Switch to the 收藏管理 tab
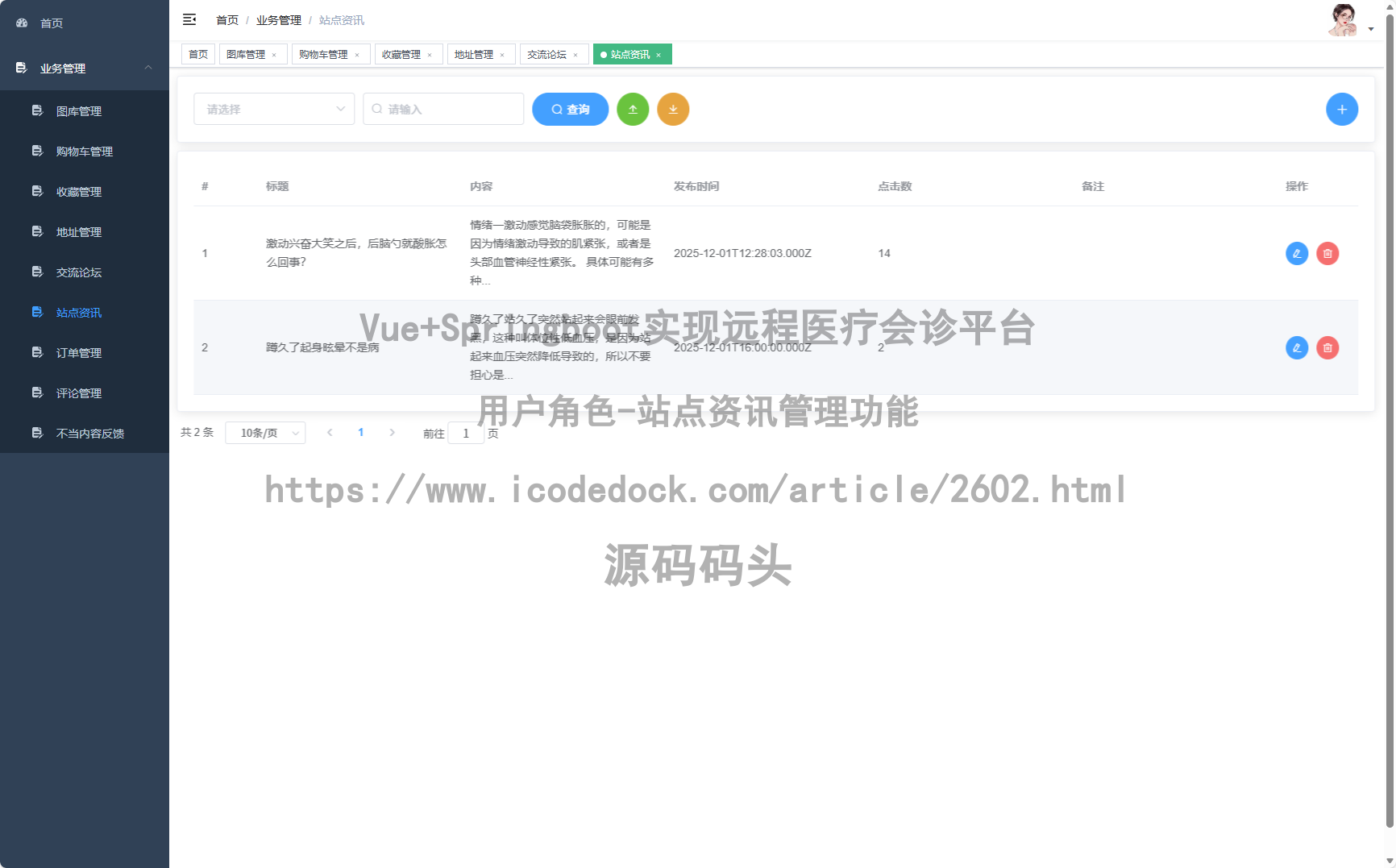 click(403, 54)
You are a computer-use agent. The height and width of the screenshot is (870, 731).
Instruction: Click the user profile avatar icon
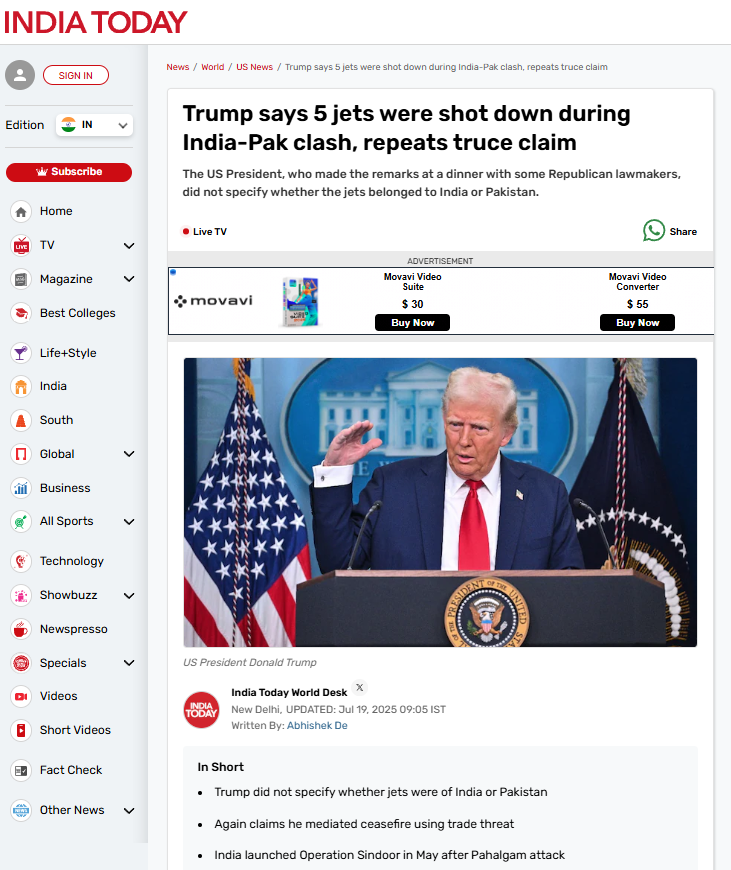pos(20,75)
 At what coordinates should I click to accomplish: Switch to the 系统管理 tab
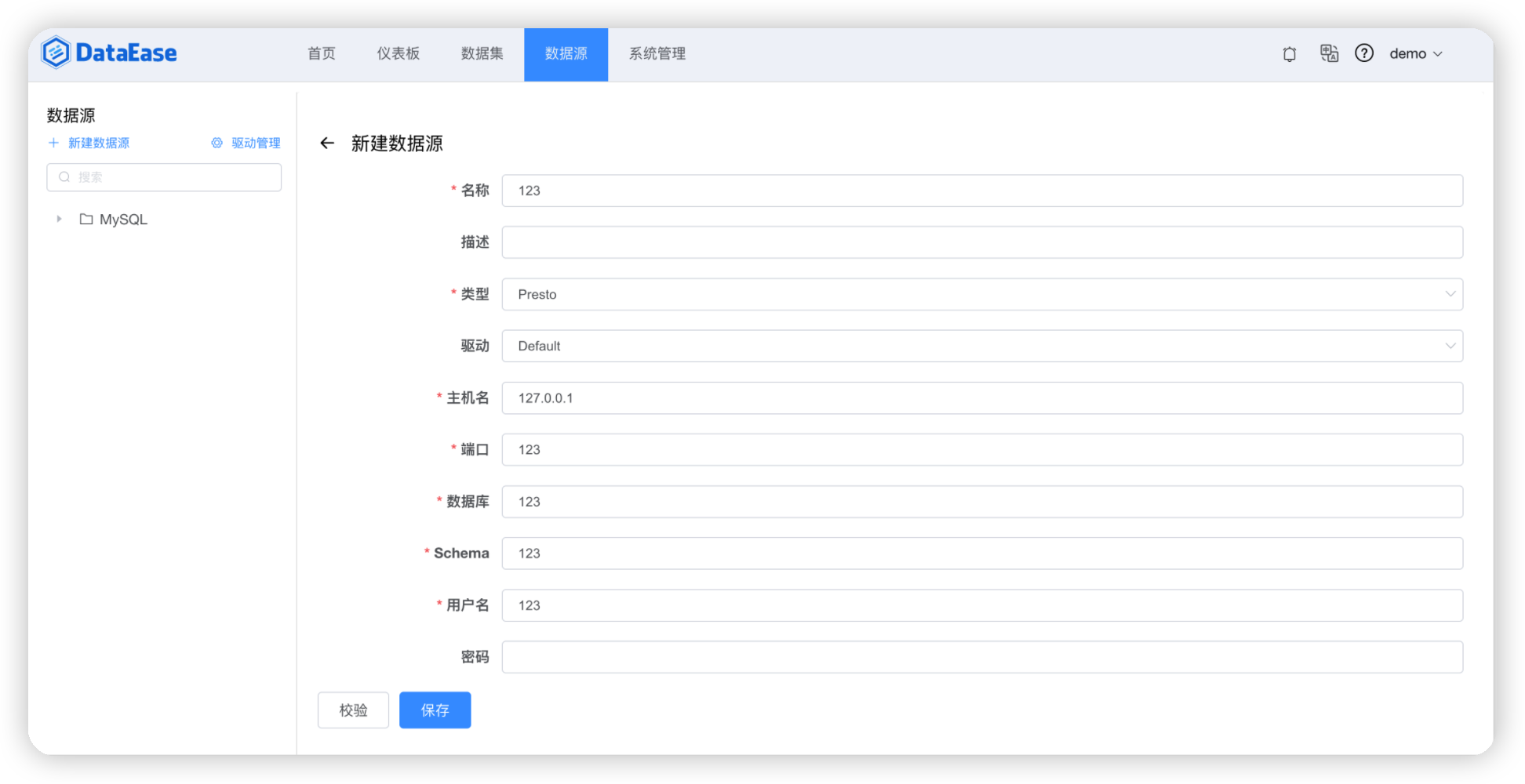point(656,53)
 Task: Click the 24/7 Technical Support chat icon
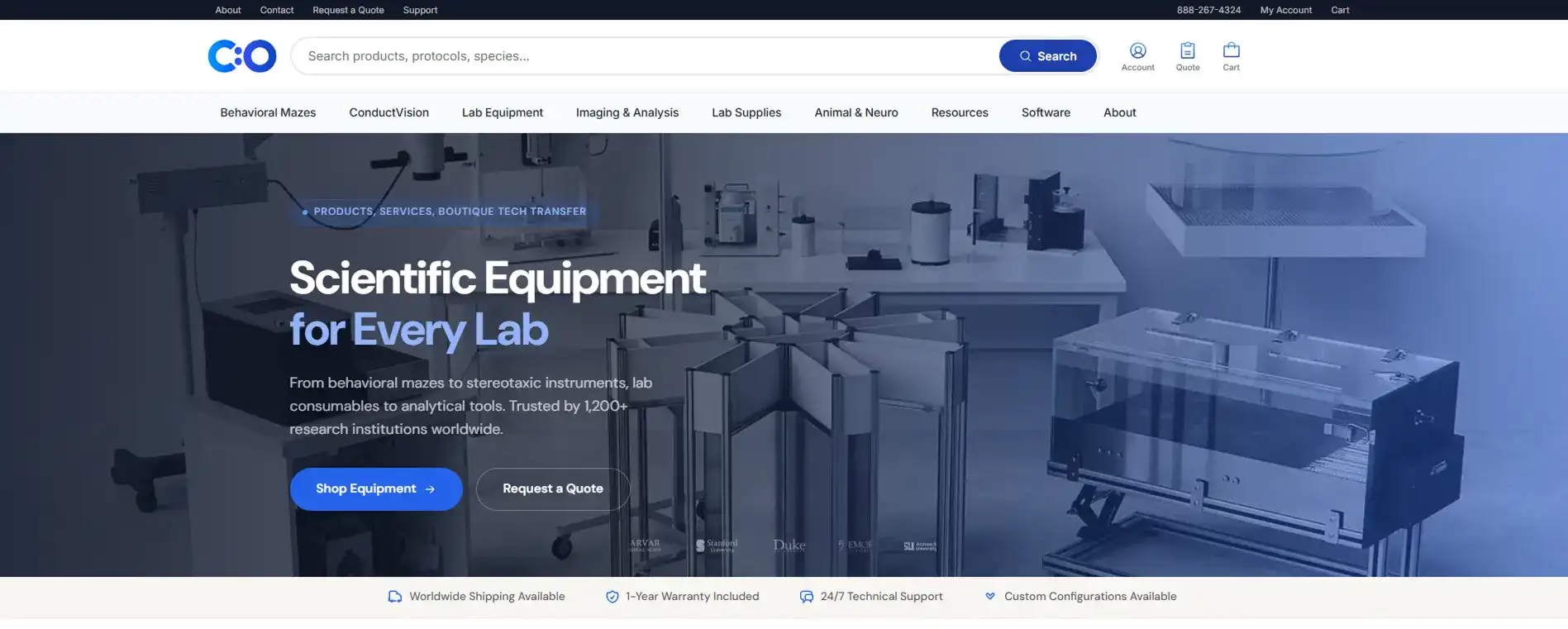[807, 597]
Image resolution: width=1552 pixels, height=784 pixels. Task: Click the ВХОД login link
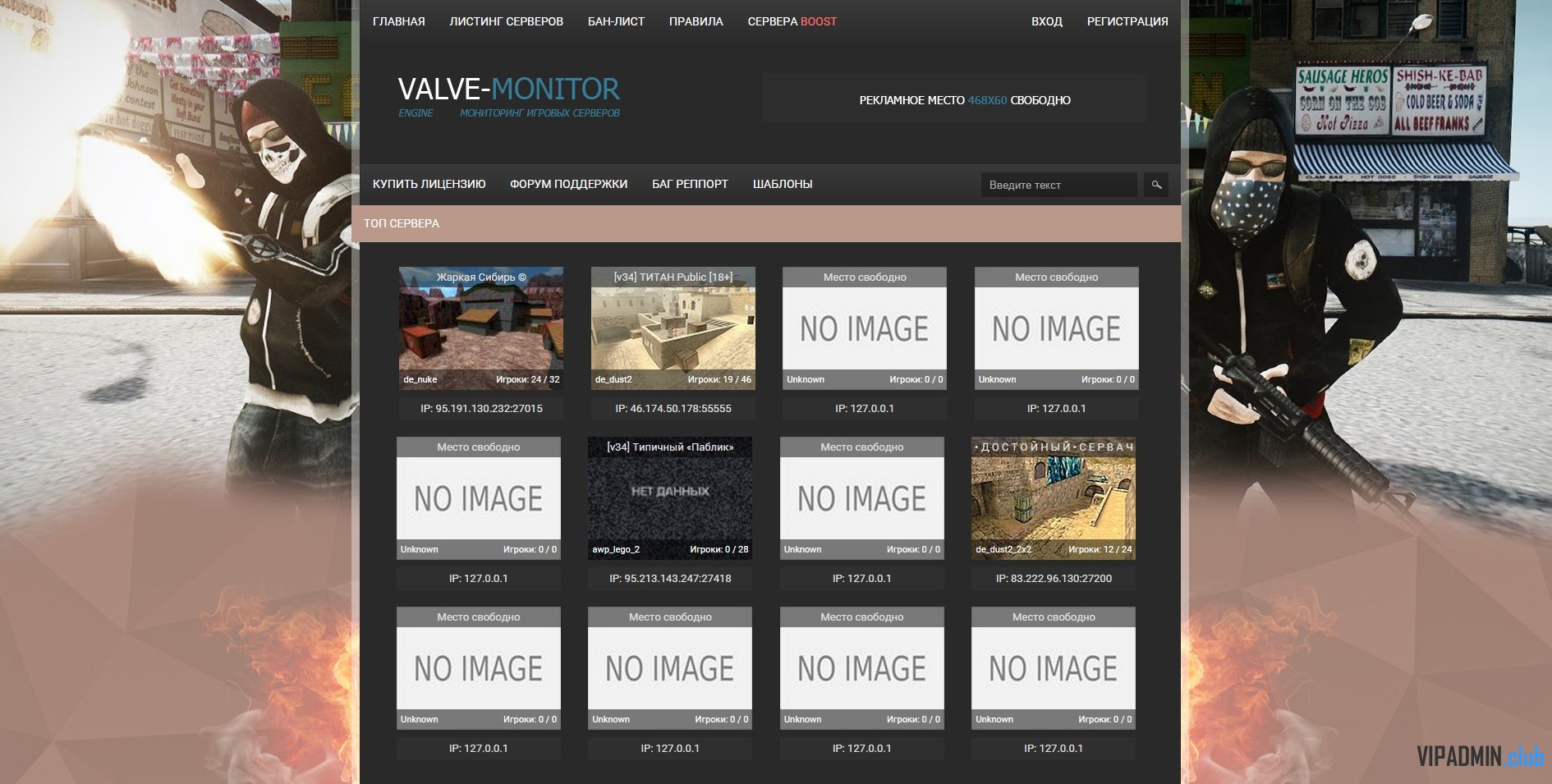[1046, 21]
──────────────────────────────
=== WHAT TO WORK ON ===
Reproduce all the lines above, swapping "tab" for "panel" wherever it occurs and keeping everything else the same. Omit the pictures.

=== RESULT BELOW ===
Switch to the 收藏管理 panel
 click(403, 54)
You are a computer-use agent. The height and width of the screenshot is (870, 731).
Instruction: Click the user profile avatar icon
pos(20,75)
 At what coordinates should I click to accomplish: Switch to the 系统管理 panel
point(656,53)
 Task: Click the 24/7 Technical Support chat icon
[807, 597]
Image resolution: width=1552 pixels, height=784 pixels. Task: Click the ВХОД login link
[1046, 21]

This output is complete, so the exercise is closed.